I received a telephone call today that set off the eternal battle between my heart and my mind. I know what I did was right, but anyone who thinks doing the right thing does not (sometimes) cause pain is living in a fantasy world.
I have never made a lot of friends. It is not anything to be particularly sad about, it just is what it is and I accept it. I value the friendships I have and if I lose one it really hurts. The times I have had to walk away from someone in order to protect my sobriety were not done because I didn't like the baseball team they were rooting for or I disagreed with their politics.
Two years after I blew up my life (I did stay sober though, and that is something) my best friend from college called me for help. She was drinking herself into the grave, her family was falling apart, she had ended up in jail and was on her way to rehab. I sprang into action (Leslie Saves America). I tried everything. I made myself available, I scolded, I praised, I yelled (not a good thing but sometimes sponsors yell, so deal with it) and I cried.
I was completely ineffectual - the situation was way over my head. When I asked for someone else to help, my friend refused to work with them. It was either me or nothing and when she blew things up in a big dramatic way here in Modesto I knew I had to walk away.

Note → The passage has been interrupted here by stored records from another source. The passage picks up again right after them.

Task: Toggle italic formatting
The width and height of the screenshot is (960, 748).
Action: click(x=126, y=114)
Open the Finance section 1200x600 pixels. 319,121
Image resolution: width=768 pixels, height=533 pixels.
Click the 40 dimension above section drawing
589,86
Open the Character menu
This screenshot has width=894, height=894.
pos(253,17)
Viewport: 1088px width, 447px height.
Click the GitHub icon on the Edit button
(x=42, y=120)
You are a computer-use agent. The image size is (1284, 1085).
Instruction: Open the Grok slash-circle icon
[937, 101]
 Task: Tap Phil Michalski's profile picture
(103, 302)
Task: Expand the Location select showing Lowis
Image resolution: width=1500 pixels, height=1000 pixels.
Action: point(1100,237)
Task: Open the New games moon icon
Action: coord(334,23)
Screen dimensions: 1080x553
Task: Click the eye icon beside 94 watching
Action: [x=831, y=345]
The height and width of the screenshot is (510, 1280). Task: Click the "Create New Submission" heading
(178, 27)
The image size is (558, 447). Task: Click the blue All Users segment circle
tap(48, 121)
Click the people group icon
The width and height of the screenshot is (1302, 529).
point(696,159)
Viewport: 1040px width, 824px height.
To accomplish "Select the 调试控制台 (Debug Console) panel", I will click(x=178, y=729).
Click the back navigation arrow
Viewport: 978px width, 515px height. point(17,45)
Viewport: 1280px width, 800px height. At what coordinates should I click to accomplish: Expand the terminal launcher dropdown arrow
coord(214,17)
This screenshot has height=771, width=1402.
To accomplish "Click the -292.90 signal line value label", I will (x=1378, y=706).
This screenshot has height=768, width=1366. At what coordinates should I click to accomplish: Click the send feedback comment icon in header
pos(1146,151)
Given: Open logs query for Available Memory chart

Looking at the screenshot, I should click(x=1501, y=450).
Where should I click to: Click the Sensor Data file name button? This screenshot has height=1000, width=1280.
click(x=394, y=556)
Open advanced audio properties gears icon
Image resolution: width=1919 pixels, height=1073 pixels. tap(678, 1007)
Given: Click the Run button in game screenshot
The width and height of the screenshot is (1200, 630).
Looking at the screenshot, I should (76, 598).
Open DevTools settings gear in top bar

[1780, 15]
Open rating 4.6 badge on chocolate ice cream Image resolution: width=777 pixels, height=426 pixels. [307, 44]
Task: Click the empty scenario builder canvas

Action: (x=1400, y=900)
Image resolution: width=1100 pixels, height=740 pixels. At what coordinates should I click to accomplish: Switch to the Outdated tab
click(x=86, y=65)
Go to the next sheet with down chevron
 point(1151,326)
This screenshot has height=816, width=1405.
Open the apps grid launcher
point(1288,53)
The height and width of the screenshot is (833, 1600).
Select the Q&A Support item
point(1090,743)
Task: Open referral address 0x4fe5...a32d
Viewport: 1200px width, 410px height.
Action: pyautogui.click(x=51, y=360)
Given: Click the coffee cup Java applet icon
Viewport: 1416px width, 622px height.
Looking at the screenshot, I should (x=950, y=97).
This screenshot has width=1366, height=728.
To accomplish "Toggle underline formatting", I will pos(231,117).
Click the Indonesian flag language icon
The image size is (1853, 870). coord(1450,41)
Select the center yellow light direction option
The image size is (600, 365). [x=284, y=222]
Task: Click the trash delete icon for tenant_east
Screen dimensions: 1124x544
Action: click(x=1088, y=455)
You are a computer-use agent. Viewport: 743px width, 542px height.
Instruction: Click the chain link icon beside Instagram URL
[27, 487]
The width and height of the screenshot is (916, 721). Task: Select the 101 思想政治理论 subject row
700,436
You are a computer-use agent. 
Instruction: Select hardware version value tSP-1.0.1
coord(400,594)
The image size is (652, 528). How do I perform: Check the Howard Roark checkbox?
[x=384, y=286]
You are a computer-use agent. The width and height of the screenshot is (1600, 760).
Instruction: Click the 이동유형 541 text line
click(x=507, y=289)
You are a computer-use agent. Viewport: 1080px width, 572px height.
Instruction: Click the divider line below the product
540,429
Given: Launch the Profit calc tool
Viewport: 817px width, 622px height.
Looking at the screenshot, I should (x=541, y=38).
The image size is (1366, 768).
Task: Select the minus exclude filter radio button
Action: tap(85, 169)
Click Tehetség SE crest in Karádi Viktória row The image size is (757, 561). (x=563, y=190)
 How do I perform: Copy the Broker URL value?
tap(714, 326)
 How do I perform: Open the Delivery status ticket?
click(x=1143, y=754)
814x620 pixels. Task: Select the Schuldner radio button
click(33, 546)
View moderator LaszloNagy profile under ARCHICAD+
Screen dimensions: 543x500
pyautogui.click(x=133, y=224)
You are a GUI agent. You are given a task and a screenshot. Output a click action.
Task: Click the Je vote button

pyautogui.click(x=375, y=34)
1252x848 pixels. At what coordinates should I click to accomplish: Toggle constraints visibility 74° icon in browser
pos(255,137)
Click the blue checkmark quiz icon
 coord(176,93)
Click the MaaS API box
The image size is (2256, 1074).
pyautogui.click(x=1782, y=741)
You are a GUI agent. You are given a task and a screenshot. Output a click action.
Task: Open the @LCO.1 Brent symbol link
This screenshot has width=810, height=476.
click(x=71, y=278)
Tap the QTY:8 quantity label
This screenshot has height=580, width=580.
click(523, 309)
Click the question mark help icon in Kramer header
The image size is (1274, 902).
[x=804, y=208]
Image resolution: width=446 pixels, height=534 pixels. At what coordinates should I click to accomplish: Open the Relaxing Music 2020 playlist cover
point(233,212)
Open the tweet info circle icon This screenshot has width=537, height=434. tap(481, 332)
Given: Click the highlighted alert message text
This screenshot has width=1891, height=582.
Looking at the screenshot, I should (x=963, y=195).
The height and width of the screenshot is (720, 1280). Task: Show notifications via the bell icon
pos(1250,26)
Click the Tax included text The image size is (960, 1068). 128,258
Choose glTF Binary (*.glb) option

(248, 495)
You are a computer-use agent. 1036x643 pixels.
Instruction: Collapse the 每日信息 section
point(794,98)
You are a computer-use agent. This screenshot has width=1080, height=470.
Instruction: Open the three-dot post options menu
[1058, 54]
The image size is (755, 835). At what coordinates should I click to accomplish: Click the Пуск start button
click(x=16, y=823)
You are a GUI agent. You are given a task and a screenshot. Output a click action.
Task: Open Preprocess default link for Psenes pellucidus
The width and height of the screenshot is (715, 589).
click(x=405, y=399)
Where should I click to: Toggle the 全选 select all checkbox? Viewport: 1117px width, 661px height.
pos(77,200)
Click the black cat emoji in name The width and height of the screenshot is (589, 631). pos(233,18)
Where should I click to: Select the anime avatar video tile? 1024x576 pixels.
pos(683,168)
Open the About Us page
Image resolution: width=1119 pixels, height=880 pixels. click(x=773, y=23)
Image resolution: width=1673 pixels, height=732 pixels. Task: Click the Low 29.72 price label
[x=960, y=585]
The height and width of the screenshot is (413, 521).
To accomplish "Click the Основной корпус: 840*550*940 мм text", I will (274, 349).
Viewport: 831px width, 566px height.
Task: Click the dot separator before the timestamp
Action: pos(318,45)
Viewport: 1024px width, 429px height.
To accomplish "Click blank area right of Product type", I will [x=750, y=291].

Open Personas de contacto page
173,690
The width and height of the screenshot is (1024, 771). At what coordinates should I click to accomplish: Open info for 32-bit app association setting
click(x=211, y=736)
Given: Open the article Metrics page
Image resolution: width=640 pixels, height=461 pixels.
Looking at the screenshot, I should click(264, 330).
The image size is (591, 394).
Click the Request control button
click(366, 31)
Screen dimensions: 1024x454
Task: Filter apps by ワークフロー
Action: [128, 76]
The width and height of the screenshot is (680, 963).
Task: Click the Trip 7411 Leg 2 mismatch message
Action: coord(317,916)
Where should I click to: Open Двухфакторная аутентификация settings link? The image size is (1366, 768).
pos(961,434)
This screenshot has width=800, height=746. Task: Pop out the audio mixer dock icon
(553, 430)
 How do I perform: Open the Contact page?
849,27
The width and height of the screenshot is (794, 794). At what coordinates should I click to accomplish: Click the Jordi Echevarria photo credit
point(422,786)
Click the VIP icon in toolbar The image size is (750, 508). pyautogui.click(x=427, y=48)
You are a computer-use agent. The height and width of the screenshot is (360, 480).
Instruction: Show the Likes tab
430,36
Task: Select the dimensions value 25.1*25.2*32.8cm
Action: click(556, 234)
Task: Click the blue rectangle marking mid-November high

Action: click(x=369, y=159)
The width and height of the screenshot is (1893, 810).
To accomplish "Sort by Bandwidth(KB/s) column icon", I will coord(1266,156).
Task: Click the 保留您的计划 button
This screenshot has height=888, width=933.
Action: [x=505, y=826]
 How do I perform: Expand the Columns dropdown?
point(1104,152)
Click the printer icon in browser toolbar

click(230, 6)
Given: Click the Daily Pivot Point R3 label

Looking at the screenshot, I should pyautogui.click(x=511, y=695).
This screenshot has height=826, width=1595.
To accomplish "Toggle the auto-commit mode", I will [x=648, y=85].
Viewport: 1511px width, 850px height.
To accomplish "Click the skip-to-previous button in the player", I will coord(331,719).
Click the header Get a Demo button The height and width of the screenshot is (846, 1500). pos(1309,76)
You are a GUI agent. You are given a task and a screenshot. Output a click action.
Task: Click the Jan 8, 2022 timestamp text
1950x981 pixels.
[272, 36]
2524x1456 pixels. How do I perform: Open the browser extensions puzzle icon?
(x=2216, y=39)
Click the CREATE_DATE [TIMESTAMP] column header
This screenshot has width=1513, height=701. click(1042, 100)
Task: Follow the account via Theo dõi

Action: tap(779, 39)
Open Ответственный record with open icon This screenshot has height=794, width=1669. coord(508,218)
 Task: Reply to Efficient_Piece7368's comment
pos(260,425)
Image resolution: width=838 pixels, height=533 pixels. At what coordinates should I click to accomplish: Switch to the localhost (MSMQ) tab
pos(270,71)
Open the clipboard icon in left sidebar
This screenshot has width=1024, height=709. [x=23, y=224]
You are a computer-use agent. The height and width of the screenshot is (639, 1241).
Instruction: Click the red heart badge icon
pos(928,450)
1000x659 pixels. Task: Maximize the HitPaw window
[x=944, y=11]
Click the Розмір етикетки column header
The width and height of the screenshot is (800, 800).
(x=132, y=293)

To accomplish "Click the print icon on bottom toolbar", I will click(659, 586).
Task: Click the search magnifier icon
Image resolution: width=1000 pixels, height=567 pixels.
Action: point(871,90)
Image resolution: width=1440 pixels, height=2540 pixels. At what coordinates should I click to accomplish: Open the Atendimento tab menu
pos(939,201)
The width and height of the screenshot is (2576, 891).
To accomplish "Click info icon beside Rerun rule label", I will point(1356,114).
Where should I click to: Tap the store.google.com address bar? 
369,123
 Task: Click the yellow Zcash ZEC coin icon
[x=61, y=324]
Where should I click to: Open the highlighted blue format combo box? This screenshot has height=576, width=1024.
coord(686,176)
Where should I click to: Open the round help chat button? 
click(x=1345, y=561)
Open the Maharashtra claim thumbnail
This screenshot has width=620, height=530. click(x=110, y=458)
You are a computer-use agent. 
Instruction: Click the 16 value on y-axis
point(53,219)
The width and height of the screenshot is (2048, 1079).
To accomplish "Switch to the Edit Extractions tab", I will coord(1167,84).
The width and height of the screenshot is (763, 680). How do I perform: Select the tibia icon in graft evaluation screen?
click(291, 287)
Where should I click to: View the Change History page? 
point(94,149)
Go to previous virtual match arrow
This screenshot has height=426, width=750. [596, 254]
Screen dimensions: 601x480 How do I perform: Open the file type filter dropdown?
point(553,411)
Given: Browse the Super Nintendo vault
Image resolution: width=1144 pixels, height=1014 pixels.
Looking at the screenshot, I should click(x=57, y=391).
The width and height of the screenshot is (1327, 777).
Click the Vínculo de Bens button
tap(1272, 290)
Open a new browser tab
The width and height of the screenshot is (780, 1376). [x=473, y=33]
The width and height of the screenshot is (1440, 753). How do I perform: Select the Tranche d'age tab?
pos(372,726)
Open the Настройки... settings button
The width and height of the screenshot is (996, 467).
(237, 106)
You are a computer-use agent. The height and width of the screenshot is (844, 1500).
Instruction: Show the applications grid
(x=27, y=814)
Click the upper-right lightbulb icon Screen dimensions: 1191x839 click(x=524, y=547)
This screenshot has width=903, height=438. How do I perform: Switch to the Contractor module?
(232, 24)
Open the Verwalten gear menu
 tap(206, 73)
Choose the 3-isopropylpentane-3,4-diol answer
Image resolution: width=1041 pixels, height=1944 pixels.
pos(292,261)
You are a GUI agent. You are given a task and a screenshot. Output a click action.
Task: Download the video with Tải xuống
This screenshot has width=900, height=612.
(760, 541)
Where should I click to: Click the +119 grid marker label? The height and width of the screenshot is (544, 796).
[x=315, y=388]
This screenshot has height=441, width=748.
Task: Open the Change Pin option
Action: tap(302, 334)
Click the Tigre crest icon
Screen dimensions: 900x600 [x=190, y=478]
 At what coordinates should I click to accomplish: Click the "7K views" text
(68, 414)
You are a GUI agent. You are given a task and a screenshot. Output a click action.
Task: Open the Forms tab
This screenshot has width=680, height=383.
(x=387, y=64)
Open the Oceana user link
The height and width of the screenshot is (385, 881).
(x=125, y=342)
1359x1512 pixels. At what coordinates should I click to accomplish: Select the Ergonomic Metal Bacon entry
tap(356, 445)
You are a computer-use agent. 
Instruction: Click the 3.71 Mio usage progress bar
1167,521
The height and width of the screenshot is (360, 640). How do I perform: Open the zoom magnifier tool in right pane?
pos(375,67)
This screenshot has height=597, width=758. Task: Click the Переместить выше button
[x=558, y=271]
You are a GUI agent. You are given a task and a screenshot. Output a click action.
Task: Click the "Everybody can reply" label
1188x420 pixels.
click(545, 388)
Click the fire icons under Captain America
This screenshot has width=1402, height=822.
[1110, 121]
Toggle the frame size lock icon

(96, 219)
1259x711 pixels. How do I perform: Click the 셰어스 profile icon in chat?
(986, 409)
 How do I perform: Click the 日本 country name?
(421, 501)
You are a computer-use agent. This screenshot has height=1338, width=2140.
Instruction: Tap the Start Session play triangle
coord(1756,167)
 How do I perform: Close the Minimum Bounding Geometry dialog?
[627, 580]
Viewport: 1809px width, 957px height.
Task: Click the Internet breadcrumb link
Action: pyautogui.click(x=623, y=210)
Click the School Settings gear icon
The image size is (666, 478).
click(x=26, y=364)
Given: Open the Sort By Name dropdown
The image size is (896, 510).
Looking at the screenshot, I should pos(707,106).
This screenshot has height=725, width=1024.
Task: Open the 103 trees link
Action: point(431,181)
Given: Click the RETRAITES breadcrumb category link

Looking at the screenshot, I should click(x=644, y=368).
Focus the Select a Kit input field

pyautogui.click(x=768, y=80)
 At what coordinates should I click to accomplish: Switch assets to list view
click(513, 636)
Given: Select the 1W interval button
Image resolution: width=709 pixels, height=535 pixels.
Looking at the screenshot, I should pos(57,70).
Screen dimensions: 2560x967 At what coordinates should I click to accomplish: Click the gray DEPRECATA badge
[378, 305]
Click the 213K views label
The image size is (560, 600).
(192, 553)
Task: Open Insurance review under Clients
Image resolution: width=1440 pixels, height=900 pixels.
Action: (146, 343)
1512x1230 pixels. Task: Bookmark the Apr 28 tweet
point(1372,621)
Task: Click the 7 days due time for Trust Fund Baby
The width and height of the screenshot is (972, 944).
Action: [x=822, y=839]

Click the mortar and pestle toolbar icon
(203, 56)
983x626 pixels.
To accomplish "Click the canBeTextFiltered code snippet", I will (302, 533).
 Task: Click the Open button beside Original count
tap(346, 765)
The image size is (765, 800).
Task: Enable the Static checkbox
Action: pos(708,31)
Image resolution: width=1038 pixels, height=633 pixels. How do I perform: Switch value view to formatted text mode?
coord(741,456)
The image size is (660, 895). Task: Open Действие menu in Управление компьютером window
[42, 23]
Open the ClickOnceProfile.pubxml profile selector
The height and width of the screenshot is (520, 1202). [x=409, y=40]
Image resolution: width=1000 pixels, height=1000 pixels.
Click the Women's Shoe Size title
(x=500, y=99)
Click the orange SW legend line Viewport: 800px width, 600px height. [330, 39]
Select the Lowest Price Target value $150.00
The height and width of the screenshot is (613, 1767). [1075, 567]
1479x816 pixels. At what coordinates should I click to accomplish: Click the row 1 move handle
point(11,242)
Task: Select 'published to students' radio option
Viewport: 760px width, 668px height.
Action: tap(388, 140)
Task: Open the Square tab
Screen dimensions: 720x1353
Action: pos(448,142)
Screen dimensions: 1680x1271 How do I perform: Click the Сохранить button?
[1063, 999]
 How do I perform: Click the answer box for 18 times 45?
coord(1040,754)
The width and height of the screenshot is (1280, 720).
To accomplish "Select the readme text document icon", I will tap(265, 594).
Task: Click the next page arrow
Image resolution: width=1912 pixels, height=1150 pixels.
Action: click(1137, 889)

It killed me. I love this woman more than I can say and when she refused to do what was necessary to get well I had to keep my sobriety safe. I knew that if I continued to try and 'fix' the situation - even though I was following all the rules of proper sponsorship - I would end up losing my own grip on sanity and I was not then (nor am I now) willing to sacrifice my sobriety so that I can go down the tubes with someone I love.
I have not spoke to her since my father died in 2003.
Today I found out she is dying of cirrhosis of the liver and my heart is breaking.
My head tells me I did all the right things. I put my sobriety first. I took care of me. I get it. I get all of it.
My heart is breaking.
I have asked that she be told I love her and I am here if she wants to talk with me. I do ask for prayers. She needs them. She is dying.
And my heart is breaking.
Alcoholism is a dirty, nasty, ugly disease.....please, remember the dying alcoholic in your prayers.